Saturday, April 24, 2010

So I've been trying to figure out what it is that lights a fire under my ass. Trying to figure out what my passions are, and maybe that will lead into some kind of motivation to kick start something. At the very least I just want to figure out just what is is I want.

Marilyn went on a great semi-rant the other day in the break room. She loves working with and educating people, mostly in a one on one setting. So that's what she does. She volunteers at 2 schools, at an adult education centre and will be going to school starting this summer to make it a career. She want to teach ESL. A fifty year old mother of 3 is more ambitious than I am. In my defense, she has a very outgoing and take no shit attitude, and when she puts her mind to something, she makes it happen.

I thought maybe I should try that.

Turns out my shortlist is just that.

I read. And read. And read some more. I love to do it. Exploring new worlds (especially in a fantasy setting) appeals to me. Which probably leads into my huge desire to do some travelling. Even though I've barely done anything I know I want to get out and around, cross an ocean or two.

I do like to write. The funny thing is that I prefer updating a blog more than I do the short stories I put together and send off. The blog is fun and raw and unedited. The short stories and the storyboarding and research and stuff is a lot of work. And some days it feels like work. And I don't know how I feel about that. I can't even show the sort stories to people I like, and that's not a good sign. So I don't know how I feel about writing. I'll never stop blogging, lord knows I've tried.

I like learning stuff. So it was probably a good thing to apply to the UofG.

Listening to music is what gets me through my day. Period. Without music I'd be on Springer getting beat up by a redneck pimp wearing only a tie while a disease ridden hooker goes off the hook cause I didn't cross the street when she is clearly the queen of the universe. Playing music and leaning music isn't going so great. But I'm not ready to give up on it quite yet. I know people who could just sit and play a piano or a guitar for hours and hours on end. That's not me. Not yet anyways.

I like the gym. But that mostly out of boredom and an attempt to get me to sleep properly at night. I have bee toying with the idea of taking group fitness training or something. But first I have to not be a tubby geek. Which I'm working on.

So books, learning, music, travel, maybe writing, and the gym. Now make it work for me.

That's as far as I am at the moment with this.

I hate that whenever work seems to actually be a decent place, something happens to fuck me right over. I don't fucking care anymore. I love the staff but I can't keep doing this bullshit anymore. Fuck you work, even if I get into university I'm getting the fuck outta there. Goddamn it all I wish that Indigo would have worked out for me. But there's a lot of stuff I can wish for if that's what we're doing. I hate that I refuse to work a call centre or in a kitchen. But I will not do either of those things.
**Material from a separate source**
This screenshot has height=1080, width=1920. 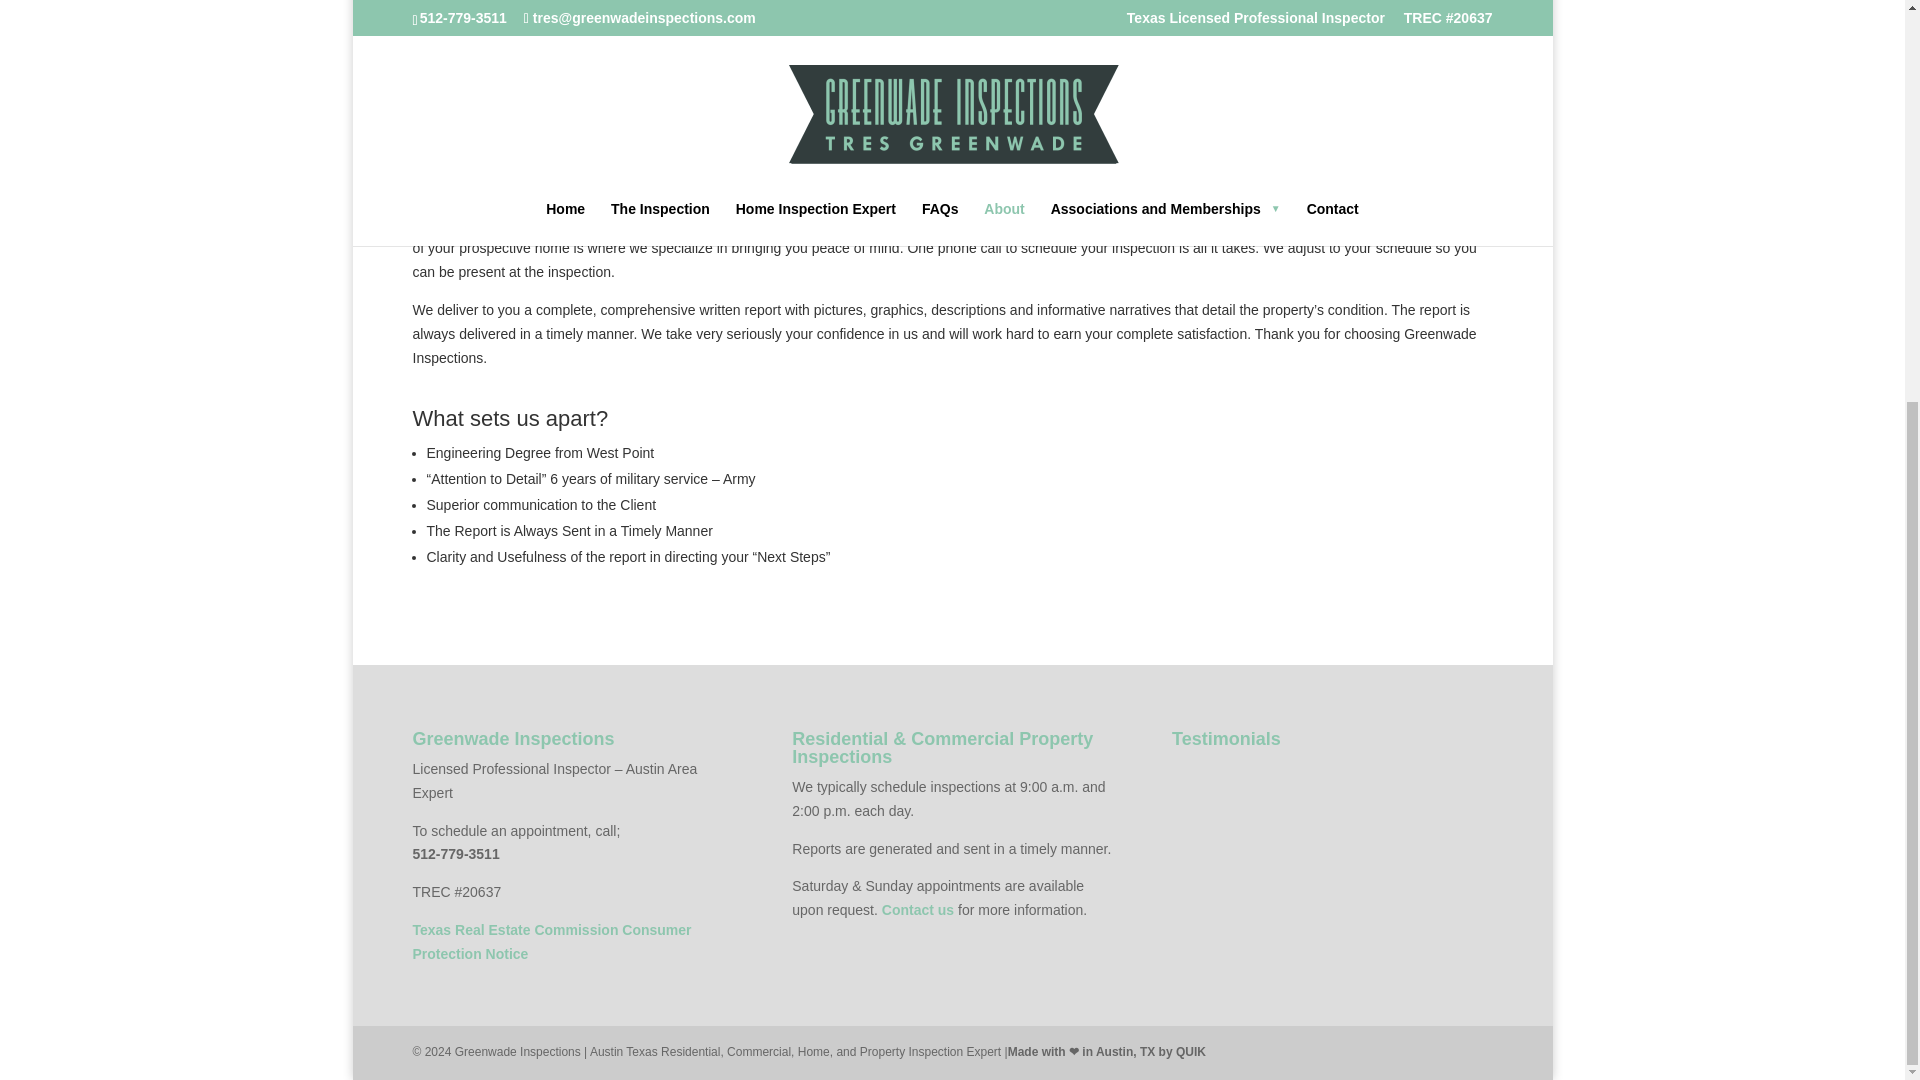 What do you see at coordinates (552, 942) in the screenshot?
I see `Texas Real Estate Commission Consumer Protection Notice` at bounding box center [552, 942].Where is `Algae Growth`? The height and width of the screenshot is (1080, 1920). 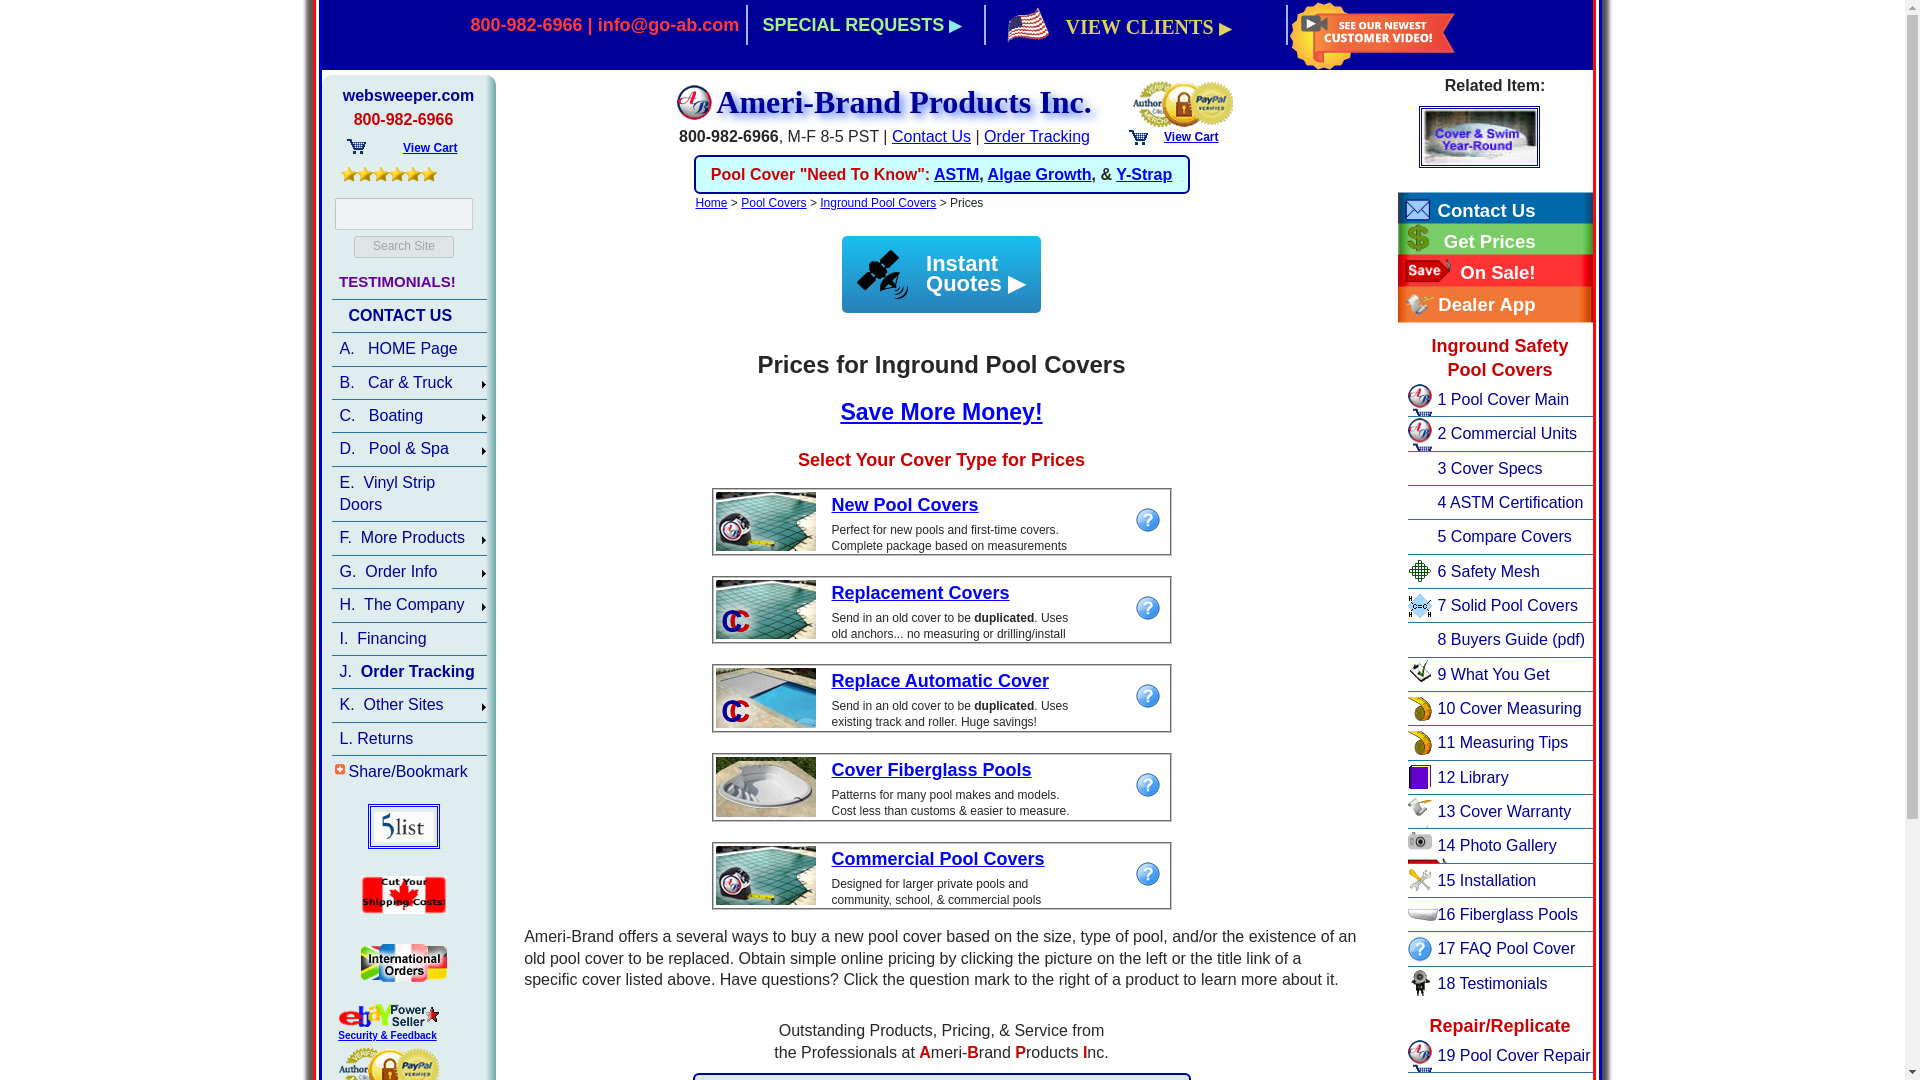
Algae Growth is located at coordinates (1040, 174).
Urgh, this little blurb might have had more power if I hadn't said it a bazillion fucking times before. The trick is to actually do something about it this time.

Oh and go see Kick-Ass. Easily the most awesome movie I've seen since Sherlock Holmes.

Yay summer movie season. I'm going to go see The Losers on Tuesday. I'm happy I have regular company for cheap nights in Cambridge again. Even if there's no chance of getting action with said company. But hey, can't have everything :)

That's me. I need a sarcasm sign. And a fire lit under my ass. And probably new underwear if I'm going to be lighting my ass on fire.